>> start SUPPLIED INFORMATION

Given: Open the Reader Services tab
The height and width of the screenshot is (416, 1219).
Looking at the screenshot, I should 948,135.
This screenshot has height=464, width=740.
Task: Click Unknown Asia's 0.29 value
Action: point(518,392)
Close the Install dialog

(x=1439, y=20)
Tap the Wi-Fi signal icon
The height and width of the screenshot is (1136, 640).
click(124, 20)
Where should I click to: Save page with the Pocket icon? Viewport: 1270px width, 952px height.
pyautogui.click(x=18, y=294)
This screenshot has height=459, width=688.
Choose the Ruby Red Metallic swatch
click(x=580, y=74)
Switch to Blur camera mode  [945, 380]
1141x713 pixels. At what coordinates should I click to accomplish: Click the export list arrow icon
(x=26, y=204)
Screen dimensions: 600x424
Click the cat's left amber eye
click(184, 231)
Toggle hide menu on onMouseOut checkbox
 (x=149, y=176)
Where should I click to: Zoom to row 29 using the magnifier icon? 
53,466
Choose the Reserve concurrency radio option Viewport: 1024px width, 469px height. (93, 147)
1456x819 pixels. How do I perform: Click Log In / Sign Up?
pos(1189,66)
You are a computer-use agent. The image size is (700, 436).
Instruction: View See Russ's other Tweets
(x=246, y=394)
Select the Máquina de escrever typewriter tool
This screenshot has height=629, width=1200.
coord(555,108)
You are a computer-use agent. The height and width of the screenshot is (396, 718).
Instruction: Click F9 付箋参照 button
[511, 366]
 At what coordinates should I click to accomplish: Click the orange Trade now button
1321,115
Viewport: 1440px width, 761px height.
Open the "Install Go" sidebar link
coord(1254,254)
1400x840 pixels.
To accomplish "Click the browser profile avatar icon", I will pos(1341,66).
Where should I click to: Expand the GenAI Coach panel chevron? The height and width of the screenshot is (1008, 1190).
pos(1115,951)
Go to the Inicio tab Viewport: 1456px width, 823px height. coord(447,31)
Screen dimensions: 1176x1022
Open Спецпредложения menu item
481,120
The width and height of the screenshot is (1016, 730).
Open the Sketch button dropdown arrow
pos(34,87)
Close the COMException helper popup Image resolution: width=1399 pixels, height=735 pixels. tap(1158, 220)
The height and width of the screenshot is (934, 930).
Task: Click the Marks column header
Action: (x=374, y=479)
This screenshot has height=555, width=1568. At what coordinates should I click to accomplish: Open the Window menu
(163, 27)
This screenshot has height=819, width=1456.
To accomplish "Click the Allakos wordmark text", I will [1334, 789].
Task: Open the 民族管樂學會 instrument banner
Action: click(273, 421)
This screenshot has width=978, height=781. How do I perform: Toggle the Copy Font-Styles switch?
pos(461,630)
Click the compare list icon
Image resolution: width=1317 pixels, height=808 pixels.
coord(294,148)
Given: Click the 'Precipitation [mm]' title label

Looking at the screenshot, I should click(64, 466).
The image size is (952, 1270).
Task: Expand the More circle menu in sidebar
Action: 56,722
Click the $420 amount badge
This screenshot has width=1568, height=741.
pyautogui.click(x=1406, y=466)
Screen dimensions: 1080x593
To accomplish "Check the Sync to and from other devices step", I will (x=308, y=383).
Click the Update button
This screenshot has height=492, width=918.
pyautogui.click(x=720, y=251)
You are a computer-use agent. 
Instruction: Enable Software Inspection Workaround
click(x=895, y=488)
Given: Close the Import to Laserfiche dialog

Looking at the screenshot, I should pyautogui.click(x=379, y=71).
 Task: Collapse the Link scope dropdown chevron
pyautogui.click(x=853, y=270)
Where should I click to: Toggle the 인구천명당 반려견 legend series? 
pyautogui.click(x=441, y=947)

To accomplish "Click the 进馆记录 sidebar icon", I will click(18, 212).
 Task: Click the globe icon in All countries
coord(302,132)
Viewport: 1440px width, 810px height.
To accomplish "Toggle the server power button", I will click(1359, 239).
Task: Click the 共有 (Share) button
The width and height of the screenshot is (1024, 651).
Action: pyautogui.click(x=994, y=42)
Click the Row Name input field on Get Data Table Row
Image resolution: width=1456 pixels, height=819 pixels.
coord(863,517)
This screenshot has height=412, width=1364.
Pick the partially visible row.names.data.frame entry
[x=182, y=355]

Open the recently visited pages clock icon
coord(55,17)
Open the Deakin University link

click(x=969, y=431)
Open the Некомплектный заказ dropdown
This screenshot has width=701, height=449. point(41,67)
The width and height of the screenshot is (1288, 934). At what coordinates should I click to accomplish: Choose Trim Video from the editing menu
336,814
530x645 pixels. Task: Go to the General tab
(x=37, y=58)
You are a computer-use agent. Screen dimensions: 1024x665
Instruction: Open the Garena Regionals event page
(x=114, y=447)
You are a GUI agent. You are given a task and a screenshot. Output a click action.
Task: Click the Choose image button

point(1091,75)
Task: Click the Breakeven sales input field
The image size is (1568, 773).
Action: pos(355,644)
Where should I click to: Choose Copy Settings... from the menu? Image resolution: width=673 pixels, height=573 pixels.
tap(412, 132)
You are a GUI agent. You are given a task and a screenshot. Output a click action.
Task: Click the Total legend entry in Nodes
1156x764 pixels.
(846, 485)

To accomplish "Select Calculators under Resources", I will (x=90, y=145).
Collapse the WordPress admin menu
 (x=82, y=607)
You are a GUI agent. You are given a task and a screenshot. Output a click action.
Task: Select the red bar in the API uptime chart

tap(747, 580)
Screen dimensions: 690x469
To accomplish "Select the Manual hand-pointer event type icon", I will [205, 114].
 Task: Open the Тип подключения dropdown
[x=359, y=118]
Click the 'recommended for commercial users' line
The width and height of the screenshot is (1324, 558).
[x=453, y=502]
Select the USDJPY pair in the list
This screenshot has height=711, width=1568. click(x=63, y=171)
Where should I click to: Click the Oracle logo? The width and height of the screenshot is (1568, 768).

>> end SUPPLIED INFORMATION

EXERCISE: Extract every line of the items above that contains the string "Install".

SOLUTION FOR THIS EXERCISE:
Close the Install dialog
Open the "Install Go" sidebar link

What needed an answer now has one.